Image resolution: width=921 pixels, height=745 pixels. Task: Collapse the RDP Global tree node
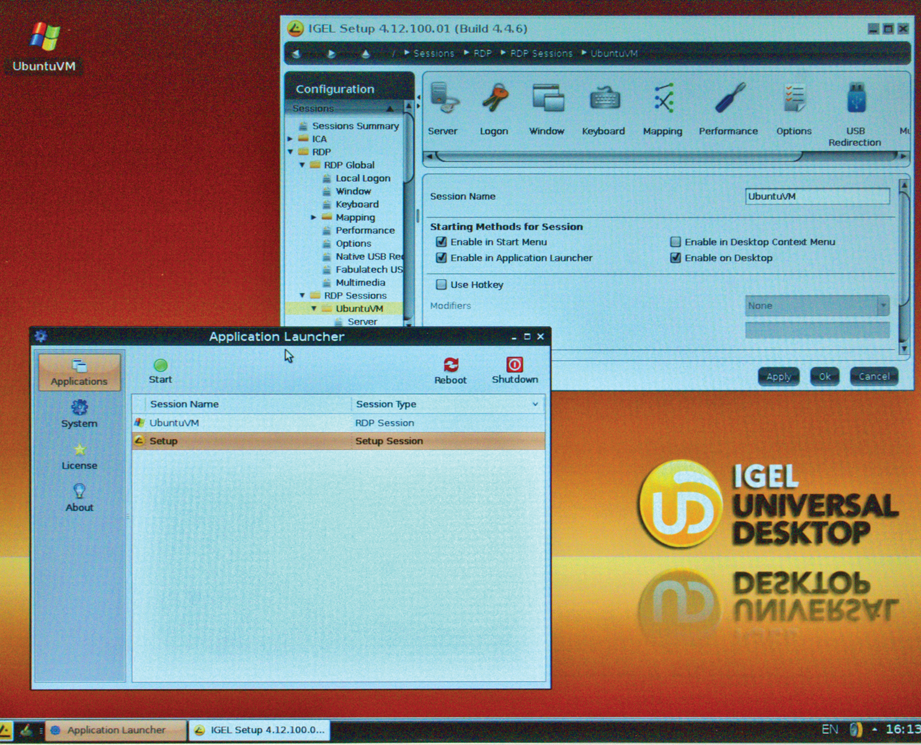pyautogui.click(x=302, y=165)
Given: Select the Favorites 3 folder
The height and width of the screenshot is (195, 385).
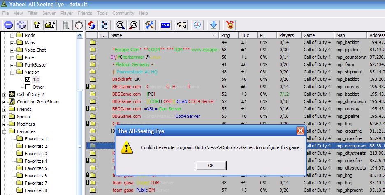Looking at the screenshot, I should pyautogui.click(x=36, y=154).
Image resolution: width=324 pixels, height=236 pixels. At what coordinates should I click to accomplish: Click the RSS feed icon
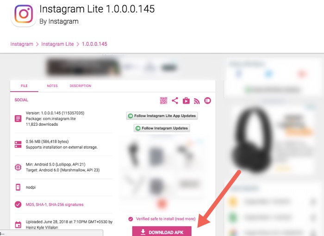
☆ ☆ ☆ ☆
> Exercise objective:
Each entry above must be set down word for word; none of its pictures belong in the copy.

> Your solution:
Image resolution: width=921 pixels, height=745 pixels. Task: Collapse the RDP Global tree node
pyautogui.click(x=302, y=165)
Given: Select the Favorites 3 folder
The height and width of the screenshot is (195, 385).
Looking at the screenshot, I should pyautogui.click(x=36, y=154).
Image resolution: width=324 pixels, height=236 pixels. At what coordinates should I click to accomplish: Click the RSS feed icon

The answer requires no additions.